I have encountered quite a number of Trumpeteers – hardcore Trump loyalists – who include in their Twitter bios that they will block any leftists who follow them. That makes it hard to listen when you outright refuse to acknowledge the right of others to speak. I have not directly engaged with any of the Trumpeteers to discuss any issues so I don’t know how willing they are to converse. I have engaged with Canadian conservatives and found many who are open to conversation. I have also been blocked by several conservatives over the years who opt not to have policy discussions with me.
On the left side of the spectrum I have found many people who say they tried reaching out to conservatives or they tried to discuss complicated issues online only to be blocked or personally attacked. It is also hard for those people in more vulnerable positions like women, LGBTQ people, immigrants, people of colour, and Muslims to engage with those who say hateful things about them.
Where Do We Go From Here?
I honestly don’t know.
It is one thing for me to read and listen to a broader range of perspectives. I am a straight, white, Canadian man. Nobody is threatening or attacking me. Nobody is talking about deporting me or reducing my rights. Sure I occasionally get push-back from those I attempt to discuss issues with, but it has never resulted in personal threats against me or my family.
If any of those things were happening to me or being said about me based on my sexual orientation, gender, sex, skin colour or religion I would not be so interested in listening to those who were saying or supporting those things.
Perhaps my plea is to the moderates to listen to one another and consider other perspectives before speaking. I would love for those on the extremes to listen to and consider other perspectives. I don’t think that is going to happen in any major way. Individuals may open their minds to the possibility that they might not always be right. It is unlikely that change will happen en mass.Listening to people with perspectives different from our own helps us to learn from one another.Click To Tweet
My Challenge to You
If you are on Twitter, find 20 people with different life experiences than you and follow them. Read what they post. If you are not on Twitter, seek out people who are sharing stories that are different from your own and read them. Listen to a podcast discussing issues from a conservative or an indigenous perspective. Watch a film or read about the life of a person of colour. Consider the differences between the life experience of a white woman and a woman of colour. Read about a religion different from your own – look for positive perspectives. Challenge yourself to look at an issue that is important to you from the perspective of someone you disagree with.
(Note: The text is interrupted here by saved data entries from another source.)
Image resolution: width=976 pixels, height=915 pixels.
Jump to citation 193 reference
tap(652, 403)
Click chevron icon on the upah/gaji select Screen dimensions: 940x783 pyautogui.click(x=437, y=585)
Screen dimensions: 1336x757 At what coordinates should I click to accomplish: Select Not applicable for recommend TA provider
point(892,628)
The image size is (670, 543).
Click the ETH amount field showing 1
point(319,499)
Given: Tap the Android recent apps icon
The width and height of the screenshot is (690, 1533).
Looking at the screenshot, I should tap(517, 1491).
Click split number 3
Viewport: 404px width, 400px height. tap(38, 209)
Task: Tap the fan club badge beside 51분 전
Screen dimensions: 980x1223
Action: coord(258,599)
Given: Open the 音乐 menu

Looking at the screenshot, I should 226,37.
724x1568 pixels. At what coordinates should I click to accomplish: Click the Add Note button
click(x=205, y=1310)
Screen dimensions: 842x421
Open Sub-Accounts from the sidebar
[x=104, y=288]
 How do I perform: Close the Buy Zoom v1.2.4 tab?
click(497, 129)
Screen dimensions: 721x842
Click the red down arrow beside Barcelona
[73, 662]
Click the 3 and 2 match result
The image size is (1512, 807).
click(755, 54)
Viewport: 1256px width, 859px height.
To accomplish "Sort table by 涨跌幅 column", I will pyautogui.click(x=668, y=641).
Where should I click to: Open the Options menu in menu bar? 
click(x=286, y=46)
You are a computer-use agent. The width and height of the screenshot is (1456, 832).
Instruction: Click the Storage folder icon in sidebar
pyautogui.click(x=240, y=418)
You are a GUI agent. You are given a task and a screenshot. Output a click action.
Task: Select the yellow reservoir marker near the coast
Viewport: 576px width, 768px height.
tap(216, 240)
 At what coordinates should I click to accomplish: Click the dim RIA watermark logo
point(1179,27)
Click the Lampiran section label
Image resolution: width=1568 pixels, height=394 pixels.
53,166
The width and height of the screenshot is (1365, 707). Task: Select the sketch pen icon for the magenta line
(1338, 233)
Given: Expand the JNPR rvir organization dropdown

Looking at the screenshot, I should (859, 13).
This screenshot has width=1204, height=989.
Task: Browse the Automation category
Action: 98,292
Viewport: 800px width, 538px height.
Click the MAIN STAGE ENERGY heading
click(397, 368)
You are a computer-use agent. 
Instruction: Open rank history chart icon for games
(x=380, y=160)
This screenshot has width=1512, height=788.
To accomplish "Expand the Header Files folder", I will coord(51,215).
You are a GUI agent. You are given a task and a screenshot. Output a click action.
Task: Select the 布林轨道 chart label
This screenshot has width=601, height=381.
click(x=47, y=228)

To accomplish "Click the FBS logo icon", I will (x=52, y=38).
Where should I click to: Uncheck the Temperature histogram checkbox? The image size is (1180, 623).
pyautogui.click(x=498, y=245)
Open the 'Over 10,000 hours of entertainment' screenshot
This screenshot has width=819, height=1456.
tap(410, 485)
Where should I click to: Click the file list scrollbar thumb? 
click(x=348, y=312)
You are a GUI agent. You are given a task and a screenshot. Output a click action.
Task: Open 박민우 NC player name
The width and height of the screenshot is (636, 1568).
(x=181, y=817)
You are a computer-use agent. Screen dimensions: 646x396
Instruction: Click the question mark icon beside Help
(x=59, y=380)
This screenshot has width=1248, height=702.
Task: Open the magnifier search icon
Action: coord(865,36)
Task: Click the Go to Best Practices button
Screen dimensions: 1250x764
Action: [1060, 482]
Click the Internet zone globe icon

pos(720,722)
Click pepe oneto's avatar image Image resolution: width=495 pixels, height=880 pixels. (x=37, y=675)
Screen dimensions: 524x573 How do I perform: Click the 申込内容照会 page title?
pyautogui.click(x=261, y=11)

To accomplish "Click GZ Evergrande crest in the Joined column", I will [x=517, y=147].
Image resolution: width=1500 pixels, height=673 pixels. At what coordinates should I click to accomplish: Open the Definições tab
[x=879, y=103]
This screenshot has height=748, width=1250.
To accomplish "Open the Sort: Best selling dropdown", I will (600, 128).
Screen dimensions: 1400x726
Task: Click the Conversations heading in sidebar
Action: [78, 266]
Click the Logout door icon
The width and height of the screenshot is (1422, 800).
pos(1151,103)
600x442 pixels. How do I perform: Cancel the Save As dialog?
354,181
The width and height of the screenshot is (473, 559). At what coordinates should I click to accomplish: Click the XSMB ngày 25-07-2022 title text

If you really want to step it up a notch, join a bowling league/service club/community association and engage in real life with people who don’t necessarily hold the same views of the world as you do.
Finding the Gray / Grey is not Black and White
Before anyone starts in on me, I know I have chosen to spell ‘Grey’ the American way. Most of what I have written about in this post involves US examples so if I am going to write aboot Americans, I figured I should at least use their spelling of the colour/color.